--- Source data Enclosed Below ---

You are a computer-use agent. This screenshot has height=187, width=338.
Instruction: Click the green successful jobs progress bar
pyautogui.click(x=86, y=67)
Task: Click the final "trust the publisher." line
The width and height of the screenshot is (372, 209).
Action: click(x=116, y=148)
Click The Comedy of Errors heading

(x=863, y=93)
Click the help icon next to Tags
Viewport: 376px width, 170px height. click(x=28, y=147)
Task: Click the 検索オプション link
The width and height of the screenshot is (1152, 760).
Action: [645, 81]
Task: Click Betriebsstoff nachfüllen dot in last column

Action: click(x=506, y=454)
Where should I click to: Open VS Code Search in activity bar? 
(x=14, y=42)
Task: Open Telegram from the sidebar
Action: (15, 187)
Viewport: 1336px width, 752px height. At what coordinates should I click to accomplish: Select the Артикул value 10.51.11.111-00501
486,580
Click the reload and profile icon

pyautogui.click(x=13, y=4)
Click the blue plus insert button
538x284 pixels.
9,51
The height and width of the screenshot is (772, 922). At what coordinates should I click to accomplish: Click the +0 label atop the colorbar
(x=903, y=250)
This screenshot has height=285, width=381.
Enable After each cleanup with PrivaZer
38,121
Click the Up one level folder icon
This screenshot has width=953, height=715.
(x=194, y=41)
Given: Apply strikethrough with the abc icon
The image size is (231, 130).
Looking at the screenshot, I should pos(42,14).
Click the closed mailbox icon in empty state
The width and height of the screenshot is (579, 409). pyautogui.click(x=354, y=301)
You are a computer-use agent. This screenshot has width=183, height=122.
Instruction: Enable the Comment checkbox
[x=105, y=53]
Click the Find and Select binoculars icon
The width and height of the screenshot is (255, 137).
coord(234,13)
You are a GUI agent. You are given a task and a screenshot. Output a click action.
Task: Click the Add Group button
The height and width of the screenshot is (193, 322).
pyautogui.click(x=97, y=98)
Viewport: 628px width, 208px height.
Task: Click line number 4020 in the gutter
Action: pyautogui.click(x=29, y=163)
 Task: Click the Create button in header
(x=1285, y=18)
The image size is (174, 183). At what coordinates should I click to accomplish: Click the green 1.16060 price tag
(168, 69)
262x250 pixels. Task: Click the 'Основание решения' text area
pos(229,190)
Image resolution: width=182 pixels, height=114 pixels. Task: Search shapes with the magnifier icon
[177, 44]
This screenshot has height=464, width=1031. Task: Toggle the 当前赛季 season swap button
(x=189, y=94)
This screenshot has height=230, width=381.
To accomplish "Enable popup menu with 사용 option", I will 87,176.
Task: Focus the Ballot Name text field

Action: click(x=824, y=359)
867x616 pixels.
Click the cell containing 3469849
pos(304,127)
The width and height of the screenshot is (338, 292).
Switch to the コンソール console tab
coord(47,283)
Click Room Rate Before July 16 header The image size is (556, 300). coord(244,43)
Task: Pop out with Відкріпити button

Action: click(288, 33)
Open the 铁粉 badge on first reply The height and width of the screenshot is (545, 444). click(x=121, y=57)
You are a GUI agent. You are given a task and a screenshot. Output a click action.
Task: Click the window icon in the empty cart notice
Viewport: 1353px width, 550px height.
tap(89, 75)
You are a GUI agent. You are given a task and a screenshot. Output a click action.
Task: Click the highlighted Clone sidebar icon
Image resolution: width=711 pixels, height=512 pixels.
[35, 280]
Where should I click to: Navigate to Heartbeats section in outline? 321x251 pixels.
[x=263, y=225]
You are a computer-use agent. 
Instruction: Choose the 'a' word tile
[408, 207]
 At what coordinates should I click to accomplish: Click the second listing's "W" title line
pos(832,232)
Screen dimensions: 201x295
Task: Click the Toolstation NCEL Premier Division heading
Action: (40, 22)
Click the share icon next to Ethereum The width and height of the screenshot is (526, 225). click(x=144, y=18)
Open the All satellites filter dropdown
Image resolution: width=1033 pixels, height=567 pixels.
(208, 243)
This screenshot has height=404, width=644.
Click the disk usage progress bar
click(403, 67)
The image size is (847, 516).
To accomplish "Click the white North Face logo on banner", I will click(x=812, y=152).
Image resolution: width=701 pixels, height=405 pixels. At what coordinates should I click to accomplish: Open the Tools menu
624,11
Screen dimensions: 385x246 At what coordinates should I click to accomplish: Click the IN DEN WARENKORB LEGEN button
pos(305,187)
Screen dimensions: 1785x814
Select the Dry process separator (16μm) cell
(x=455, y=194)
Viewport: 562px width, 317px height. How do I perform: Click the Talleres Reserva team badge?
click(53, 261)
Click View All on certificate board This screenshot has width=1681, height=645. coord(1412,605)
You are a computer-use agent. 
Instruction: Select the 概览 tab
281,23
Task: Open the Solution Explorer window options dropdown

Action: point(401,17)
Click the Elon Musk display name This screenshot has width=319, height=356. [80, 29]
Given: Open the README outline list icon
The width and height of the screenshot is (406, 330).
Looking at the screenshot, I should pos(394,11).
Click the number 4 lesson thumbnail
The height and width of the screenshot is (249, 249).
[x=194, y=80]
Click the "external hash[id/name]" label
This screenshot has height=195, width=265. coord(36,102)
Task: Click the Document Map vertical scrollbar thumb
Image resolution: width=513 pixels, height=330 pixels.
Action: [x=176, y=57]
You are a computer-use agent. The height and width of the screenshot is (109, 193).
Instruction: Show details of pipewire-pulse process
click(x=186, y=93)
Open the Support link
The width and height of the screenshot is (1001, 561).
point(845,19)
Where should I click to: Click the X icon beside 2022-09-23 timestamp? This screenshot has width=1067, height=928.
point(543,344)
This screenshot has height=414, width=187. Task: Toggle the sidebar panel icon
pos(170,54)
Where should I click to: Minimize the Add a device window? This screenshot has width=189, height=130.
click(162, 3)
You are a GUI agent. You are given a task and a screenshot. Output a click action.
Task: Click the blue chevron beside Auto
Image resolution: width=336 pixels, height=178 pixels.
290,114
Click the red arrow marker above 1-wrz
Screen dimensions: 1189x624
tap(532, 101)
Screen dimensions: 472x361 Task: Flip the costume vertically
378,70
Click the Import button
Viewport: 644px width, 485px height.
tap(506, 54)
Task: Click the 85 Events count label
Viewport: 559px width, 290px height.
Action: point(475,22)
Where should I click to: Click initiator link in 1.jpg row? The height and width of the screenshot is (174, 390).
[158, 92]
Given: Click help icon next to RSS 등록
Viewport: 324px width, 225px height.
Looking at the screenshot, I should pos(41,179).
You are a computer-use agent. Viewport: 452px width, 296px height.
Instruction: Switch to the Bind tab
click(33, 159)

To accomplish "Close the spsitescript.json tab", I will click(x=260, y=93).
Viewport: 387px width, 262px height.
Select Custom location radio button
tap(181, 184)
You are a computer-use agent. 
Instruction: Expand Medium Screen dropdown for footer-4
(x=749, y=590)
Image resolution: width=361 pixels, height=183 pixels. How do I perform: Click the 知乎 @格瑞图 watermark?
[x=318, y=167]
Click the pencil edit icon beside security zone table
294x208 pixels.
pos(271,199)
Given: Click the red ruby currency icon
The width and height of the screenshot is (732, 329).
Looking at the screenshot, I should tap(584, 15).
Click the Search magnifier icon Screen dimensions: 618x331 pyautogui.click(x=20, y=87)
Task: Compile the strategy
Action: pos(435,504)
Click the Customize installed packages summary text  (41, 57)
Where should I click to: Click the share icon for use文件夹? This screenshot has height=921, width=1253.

--- End of Enclosed Source data ---

- _Required work_: Write out the records in full, exactly as they appear above.

- _Result of the task_:
You are a computer-use agent. This screenshot has height=187, width=338.
Instruction: Click the green successful jobs progress bar
pyautogui.click(x=86, y=67)
Task: Click the final "trust the publisher." line
The width and height of the screenshot is (372, 209).
Action: click(x=116, y=148)
Click The Comedy of Errors heading

(x=863, y=93)
Click the help icon next to Tags
Viewport: 376px width, 170px height. click(x=28, y=147)
Task: Click the 検索オプション link
The width and height of the screenshot is (1152, 760).
Action: [645, 81]
Task: Click Betriebsstoff nachfüllen dot in last column

Action: click(x=506, y=454)
Where should I click to: Open VS Code Search in activity bar? 
(x=14, y=42)
Task: Open Telegram from the sidebar
Action: (15, 187)
Viewport: 1336px width, 752px height. At what coordinates should I click to accomplish: Select the Артикул value 10.51.11.111-00501
486,580
Click the reload and profile icon

pyautogui.click(x=13, y=4)
Click the blue plus insert button
538x284 pixels.
9,51
The height and width of the screenshot is (772, 922). At what coordinates should I click to accomplish: Click the +0 label atop the colorbar
(x=903, y=250)
This screenshot has height=285, width=381.
Enable After each cleanup with PrivaZer
38,121
Click the Up one level folder icon
This screenshot has width=953, height=715.
(x=194, y=41)
Given: Apply strikethrough with the abc icon
The image size is (231, 130).
Looking at the screenshot, I should pos(42,14).
Click the closed mailbox icon in empty state
The width and height of the screenshot is (579, 409). pyautogui.click(x=354, y=301)
You are a computer-use agent. This screenshot has width=183, height=122.
Instruction: Enable the Comment checkbox
[x=105, y=53]
Click the Find and Select binoculars icon
The width and height of the screenshot is (255, 137).
coord(234,13)
You are a GUI agent. You are given a task and a screenshot. Output a click action.
Task: Click the Add Group button
The height and width of the screenshot is (193, 322).
pyautogui.click(x=97, y=98)
Viewport: 628px width, 208px height.
Task: Click line number 4020 in the gutter
Action: pyautogui.click(x=29, y=163)
 Task: Click the Create button in header
(x=1285, y=18)
The image size is (174, 183). At what coordinates should I click to accomplish: Click the green 1.16060 price tag
(168, 69)
262x250 pixels. Task: Click the 'Основание решения' text area
pos(229,190)
Image resolution: width=182 pixels, height=114 pixels. Task: Search shapes with the magnifier icon
[177, 44]
This screenshot has height=464, width=1031. Task: Toggle the 当前赛季 season swap button
(x=189, y=94)
This screenshot has height=230, width=381.
To accomplish "Enable popup menu with 사용 option", I will 87,176.
Task: Focus the Ballot Name text field

Action: click(x=824, y=359)
867x616 pixels.
Click the cell containing 3469849
pos(304,127)
The width and height of the screenshot is (338, 292).
Switch to the コンソール console tab
coord(47,283)
Click Room Rate Before July 16 header The image size is (556, 300). coord(244,43)
Task: Pop out with Відкріпити button

Action: click(288, 33)
Open the 铁粉 badge on first reply The height and width of the screenshot is (545, 444). click(x=121, y=57)
You are a GUI agent. You are given a task and a screenshot. Output a click action.
Task: Click the window icon in the empty cart notice
Viewport: 1353px width, 550px height.
tap(89, 75)
You are a GUI agent. You are given a task and a screenshot. Output a click action.
Task: Click the highlighted Clone sidebar icon
Image resolution: width=711 pixels, height=512 pixels.
[35, 280]
Where should I click to: Navigate to Heartbeats section in outline? 321x251 pixels.
[x=263, y=225]
You are a computer-use agent. 
Instruction: Choose the 'a' word tile
[408, 207]
 At what coordinates should I click to accomplish: Click the second listing's "W" title line
pos(832,232)
Screen dimensions: 201x295
Task: Click the Toolstation NCEL Premier Division heading
Action: (40, 22)
Click the share icon next to Ethereum The width and height of the screenshot is (526, 225). click(x=144, y=18)
Open the All satellites filter dropdown
Image resolution: width=1033 pixels, height=567 pixels.
(208, 243)
This screenshot has height=404, width=644.
Click the disk usage progress bar
click(403, 67)
The image size is (847, 516).
To accomplish "Click the white North Face logo on banner", I will click(x=812, y=152).
Image resolution: width=701 pixels, height=405 pixels. At what coordinates should I click to accomplish: Open the Tools menu
624,11
Screen dimensions: 385x246 At what coordinates should I click to accomplish: Click the IN DEN WARENKORB LEGEN button
pos(305,187)
Screen dimensions: 1785x814
Select the Dry process separator (16μm) cell
(x=455, y=194)
Viewport: 562px width, 317px height. How do I perform: Click the Talleres Reserva team badge?
click(53, 261)
Click View All on certificate board This screenshot has width=1681, height=645. coord(1412,605)
You are a computer-use agent. 
Instruction: Select the 概览 tab
281,23
Task: Open the Solution Explorer window options dropdown

Action: point(401,17)
Click the Elon Musk display name This screenshot has width=319, height=356. [80, 29]
Given: Open the README outline list icon
The width and height of the screenshot is (406, 330).
Looking at the screenshot, I should pos(394,11).
Click the number 4 lesson thumbnail
The height and width of the screenshot is (249, 249).
[x=194, y=80]
Click the "external hash[id/name]" label
This screenshot has height=195, width=265. coord(36,102)
Task: Click the Document Map vertical scrollbar thumb
Image resolution: width=513 pixels, height=330 pixels.
Action: [x=176, y=57]
You are a computer-use agent. The height and width of the screenshot is (109, 193).
Instruction: Show details of pipewire-pulse process
click(x=186, y=93)
Open the Support link
The width and height of the screenshot is (1001, 561).
point(845,19)
Where should I click to: Click the X icon beside 2022-09-23 timestamp? This screenshot has width=1067, height=928.
point(543,344)
This screenshot has height=414, width=187. Task: Toggle the sidebar panel icon
pos(170,54)
Where should I click to: Minimize the Add a device window? This screenshot has width=189, height=130.
click(162, 3)
You are a GUI agent. You are given a task and a screenshot. Output a click action.
Task: Click the blue chevron beside Auto
Image resolution: width=336 pixels, height=178 pixels.
290,114
Click the red arrow marker above 1-wrz
Screen dimensions: 1189x624
tap(532, 101)
Screen dimensions: 472x361 Task: Flip the costume vertically
378,70
Click the Import button
Viewport: 644px width, 485px height.
tap(506, 54)
Task: Click the 85 Events count label
Viewport: 559px width, 290px height.
Action: point(475,22)
Where should I click to: Click initiator link in 1.jpg row? The height and width of the screenshot is (174, 390).
[158, 92]
Given: Click help icon next to RSS 등록
Viewport: 324px width, 225px height.
Looking at the screenshot, I should pos(41,179).
You are a computer-use agent. Viewport: 452px width, 296px height.
Instruction: Switch to the Bind tab
click(33, 159)

To accomplish "Close the spsitescript.json tab", I will click(x=260, y=93).
Viewport: 387px width, 262px height.
Select Custom location radio button
tap(181, 184)
You are a computer-use agent. 
Instruction: Expand Medium Screen dropdown for footer-4
(x=749, y=590)
Image resolution: width=361 pixels, height=183 pixels. How do I perform: Click the 知乎 @格瑞图 watermark?
[x=318, y=167]
Click the pencil edit icon beside security zone table
294x208 pixels.
pos(271,199)
Given: Click the red ruby currency icon
The width and height of the screenshot is (732, 329).
Looking at the screenshot, I should tap(584, 15).
Click the Search magnifier icon Screen dimensions: 618x331 pyautogui.click(x=20, y=87)
Task: Compile the strategy
Action: pos(435,504)
Click the Customize installed packages summary text  (41, 57)
Where should I click to: Click the share icon for use文件夹? This screenshot has height=921, width=1253.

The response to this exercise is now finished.